Two decades after Columbine, Parkland educators and police still weren’t ready - smacktoward
http://projects.sun-sentinel.com/2018/sfl-parkland-school-shooting-critical-moments/
======
Bucephalus355
Some of the actions taken at Parkland were unacceptable.

One thing I want to point out though is that in the US we have, not
surprisingly, the quickest and best active shooter response of anyone in the
world.

I would encourage you to look at 2011 Norway Island Attack (which they are in
the process of making a movie about).

Things that happen:

1\. Bomb goes off in downtown Oslo, killing 8.

2\. No national emergency is declared, the Oslo police do not request
assistance from any other department, federal gov, etc.

3\. The public is not advised to shelter in place and business continues
normally throughout the nation officially.

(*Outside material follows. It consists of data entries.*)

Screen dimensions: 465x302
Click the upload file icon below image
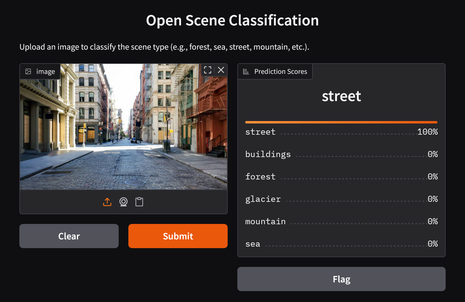click(107, 202)
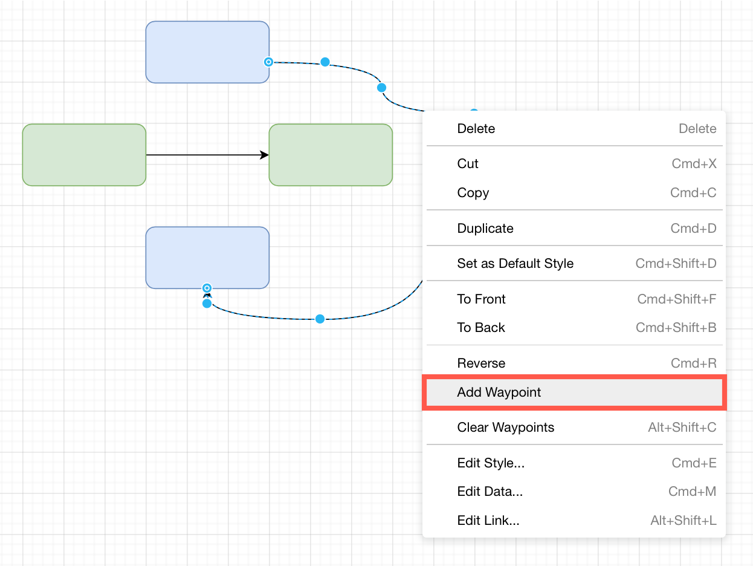Click the left green rectangle shape
Viewport: 753px width, 566px height.
(x=83, y=155)
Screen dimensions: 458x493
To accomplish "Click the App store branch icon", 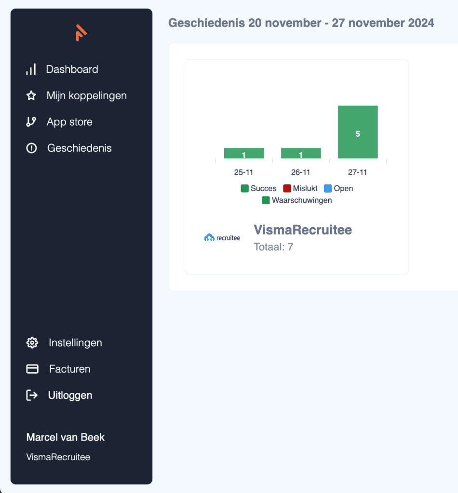I will point(31,122).
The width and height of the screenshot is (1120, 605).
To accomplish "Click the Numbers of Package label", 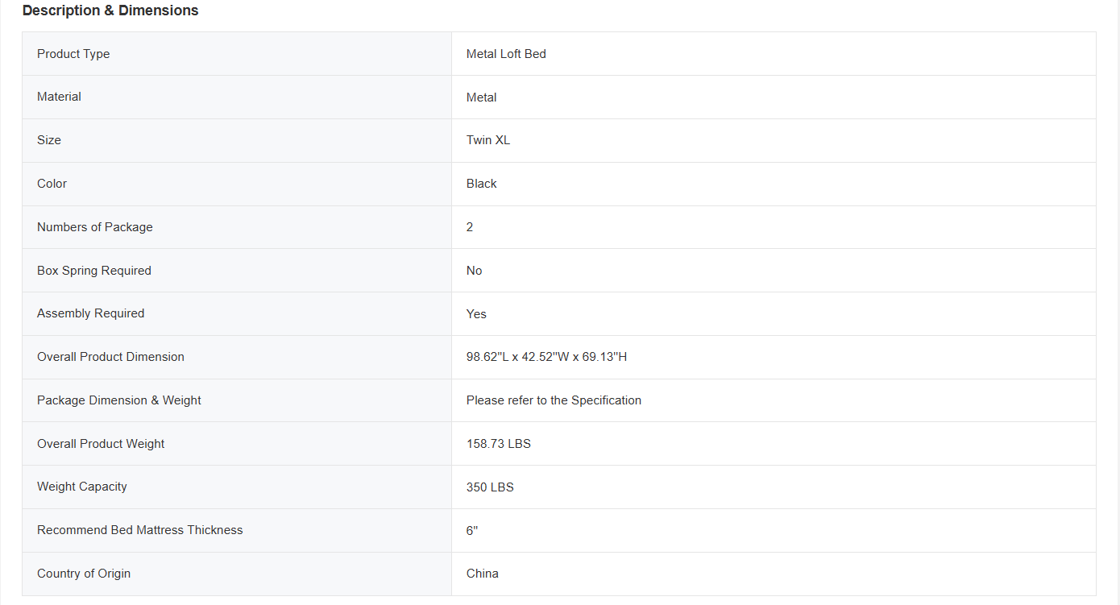I will pos(94,227).
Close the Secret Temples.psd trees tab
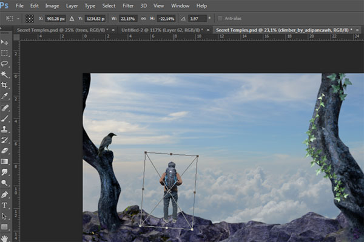Viewport: 364px width, 242px height. (x=112, y=29)
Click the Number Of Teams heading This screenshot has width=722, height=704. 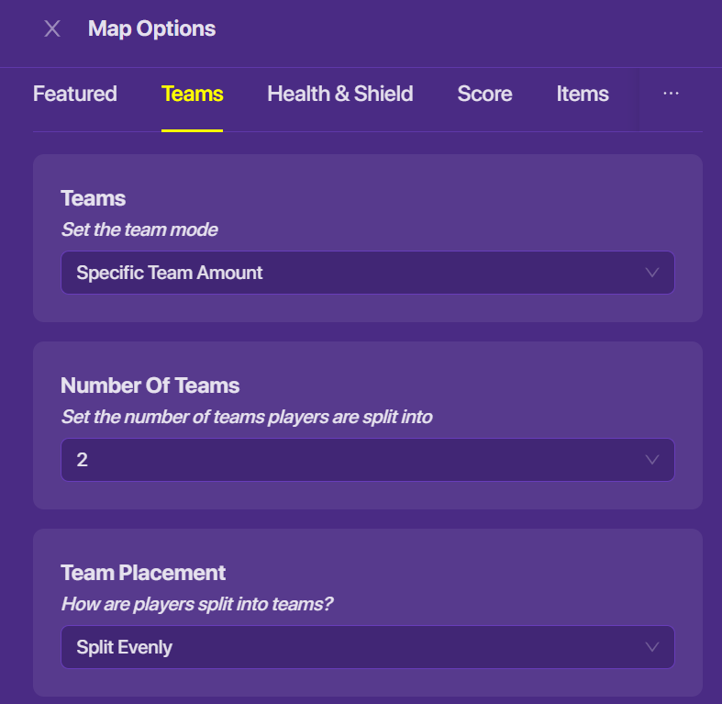pyautogui.click(x=150, y=385)
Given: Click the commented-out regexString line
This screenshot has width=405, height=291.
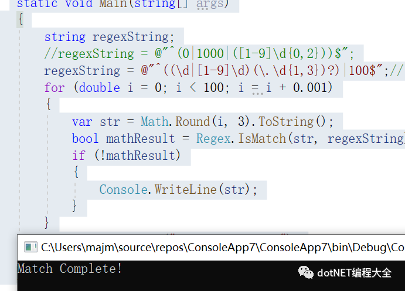Looking at the screenshot, I should [199, 54].
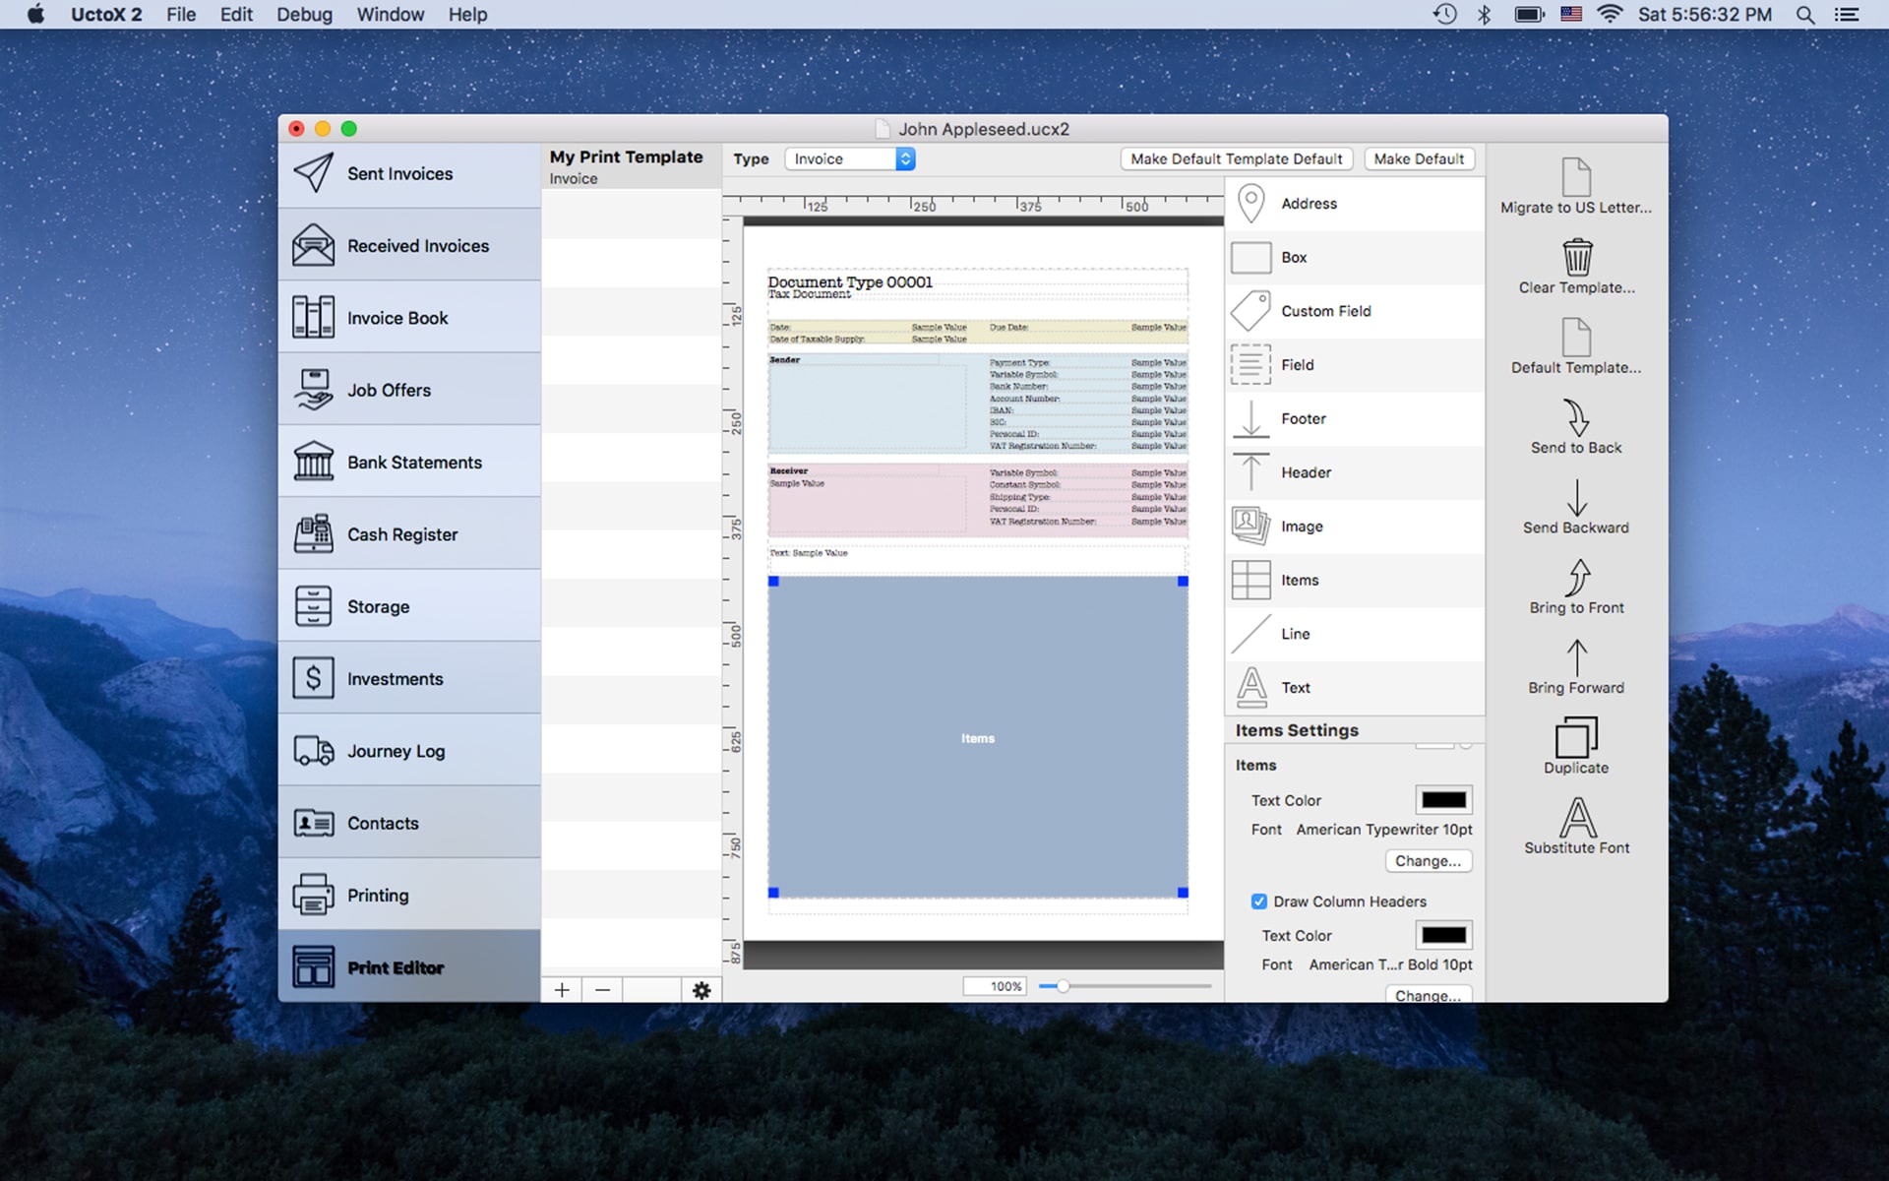Image resolution: width=1889 pixels, height=1181 pixels.
Task: Open the Type Invoice dropdown
Action: click(850, 158)
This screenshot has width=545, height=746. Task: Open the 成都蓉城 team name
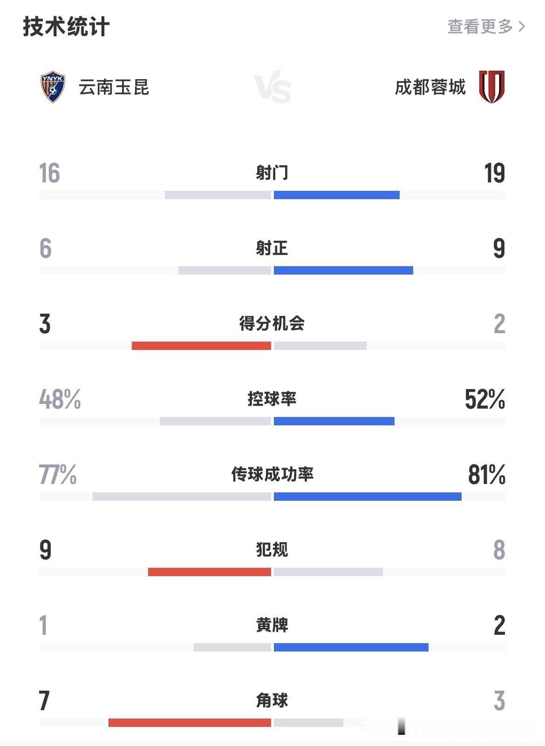(430, 87)
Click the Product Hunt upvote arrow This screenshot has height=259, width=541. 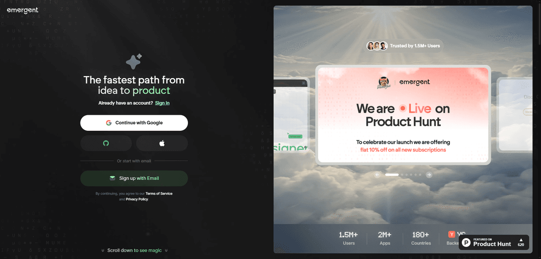[521, 240]
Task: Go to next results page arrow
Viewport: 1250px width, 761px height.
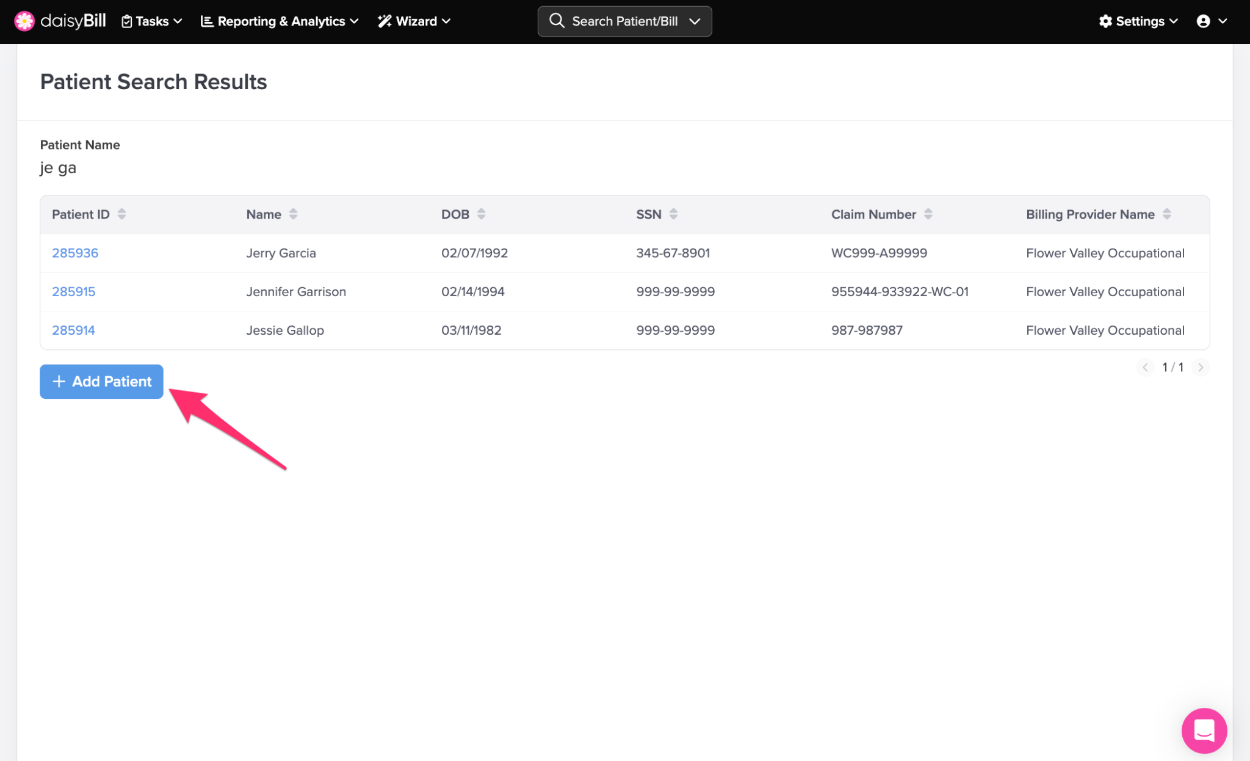Action: [x=1200, y=367]
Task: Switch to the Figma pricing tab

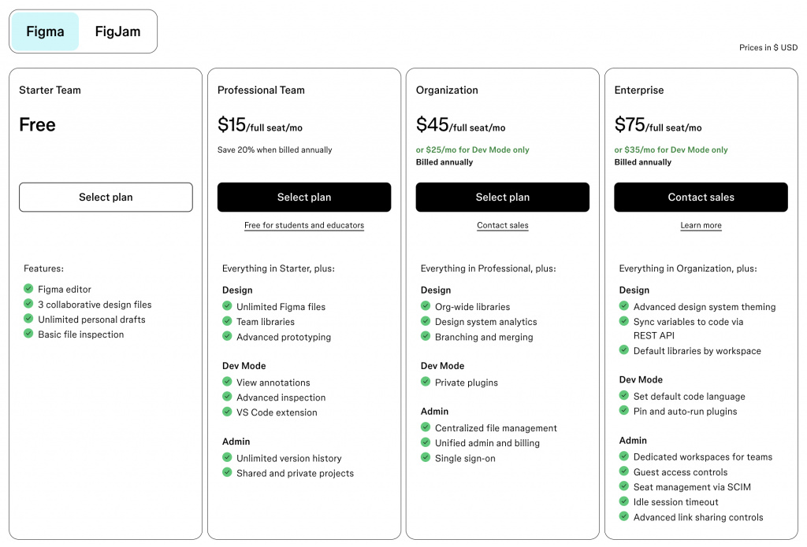Action: click(45, 32)
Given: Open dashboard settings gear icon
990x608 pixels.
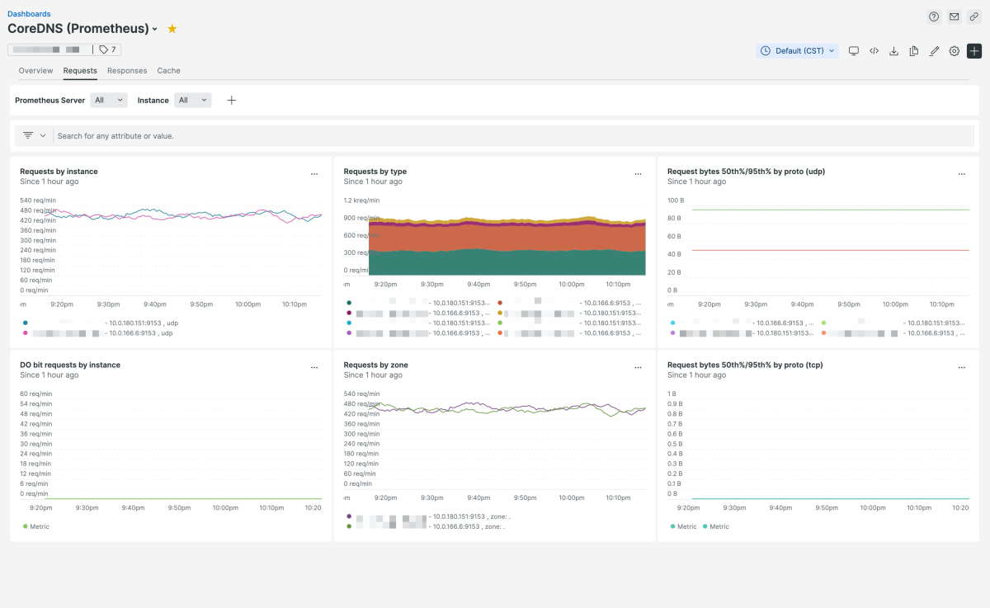Looking at the screenshot, I should (x=954, y=51).
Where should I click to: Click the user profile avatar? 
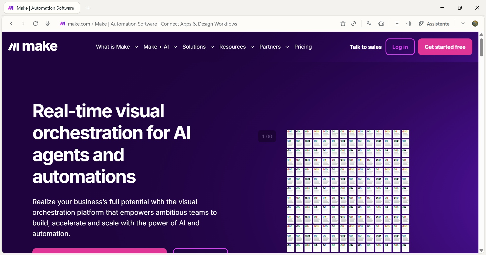(x=475, y=24)
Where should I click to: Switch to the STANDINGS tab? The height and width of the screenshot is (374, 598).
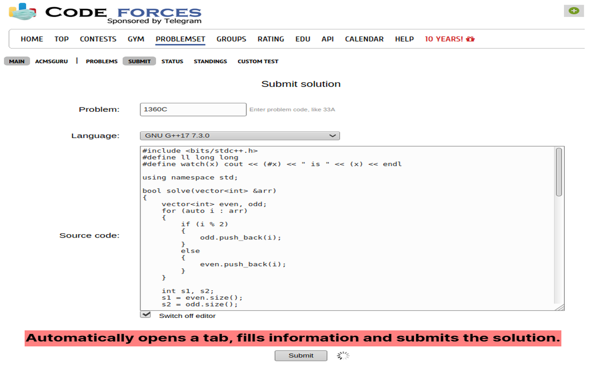(210, 61)
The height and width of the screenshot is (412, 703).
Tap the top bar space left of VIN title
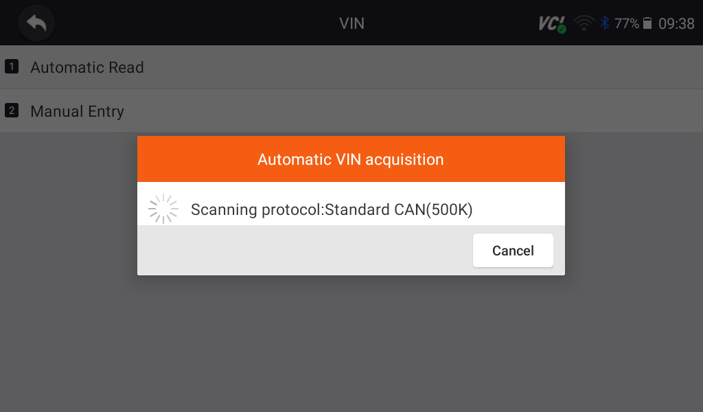click(x=192, y=23)
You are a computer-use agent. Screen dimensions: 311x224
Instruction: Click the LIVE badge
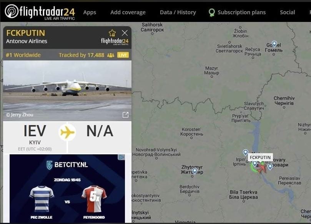coord(123,55)
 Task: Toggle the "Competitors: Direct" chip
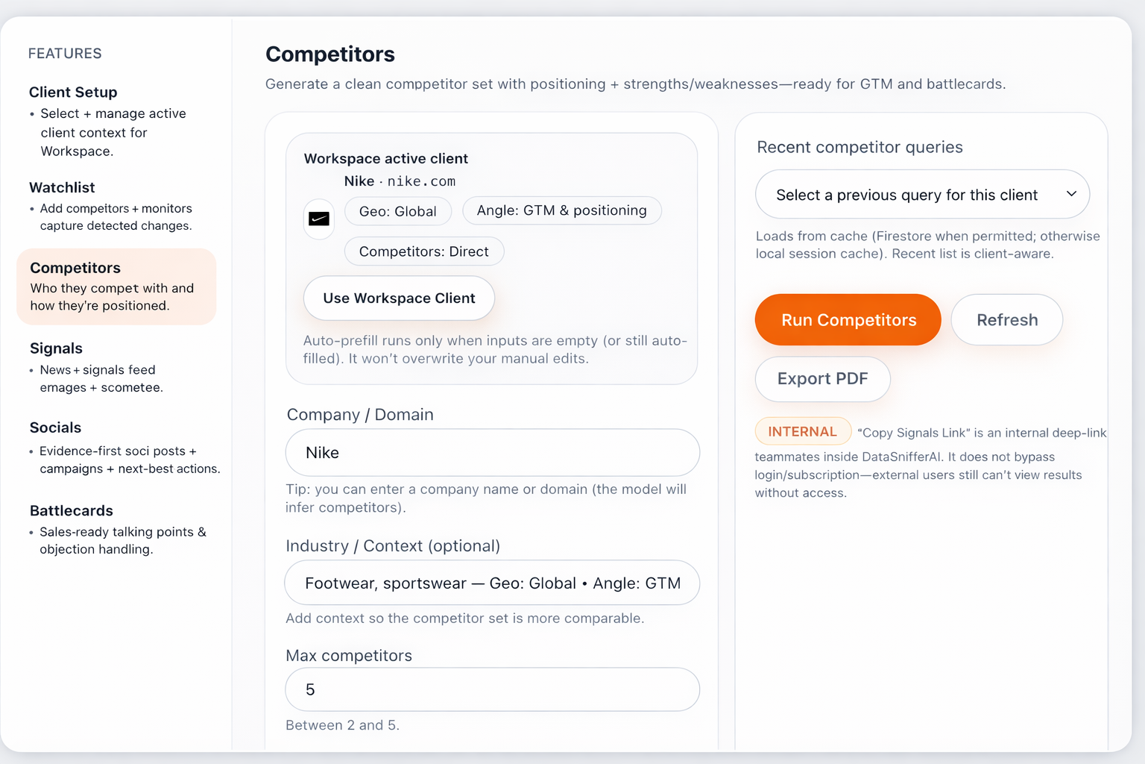(423, 251)
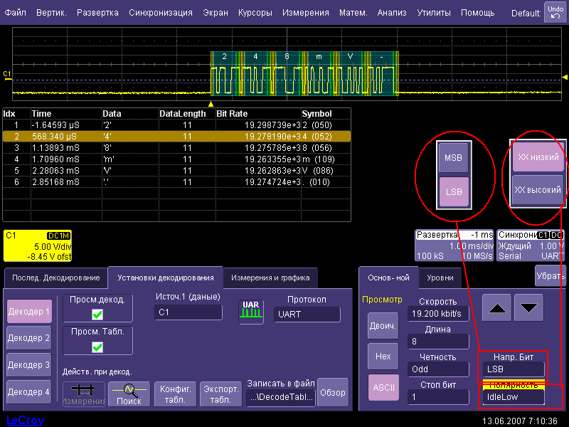569x427 pixels.
Task: Select ASCII view mode
Action: coord(383,387)
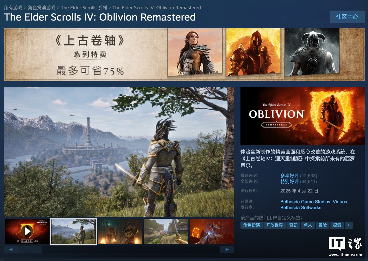This screenshot has height=261, width=368.
Task: Open The Elder Scrolls 系列 breadcrumb
Action: 84,8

4\. 90 minutes later a call comes in from a small island about 40 miles from
Oslo.

5\. Oops! Police don't have any helicopter to reach it, because the single
helicopter Norway police has is having a maintenance issue that day and was
already grounded.

6\. Police drive to the town right by the island and grab a boat and go to
Island.

7\. Oops! Wrong island.

8\. 90 minutes later they reach the island. Even with the water barrier, US
response would have been in the single minutes.

9\. 77 people were killed. Of the 69 who were murdered, the bullets were
filled with liquid nicotine to also poison.

[https://en.wikipedia.org/wiki/2011_Norway_attacks](https://en.wikipedia.org/wiki/2011_Norway_attacks)

This saddens me so much I can't even bear to watch the movie coming out about
it: [https://www.vanityfair.com/hollywood/2018/10/22-july-
netflix...](https://www.vanityfair.com/hollywood/2018/10/22-july-netflix-
review)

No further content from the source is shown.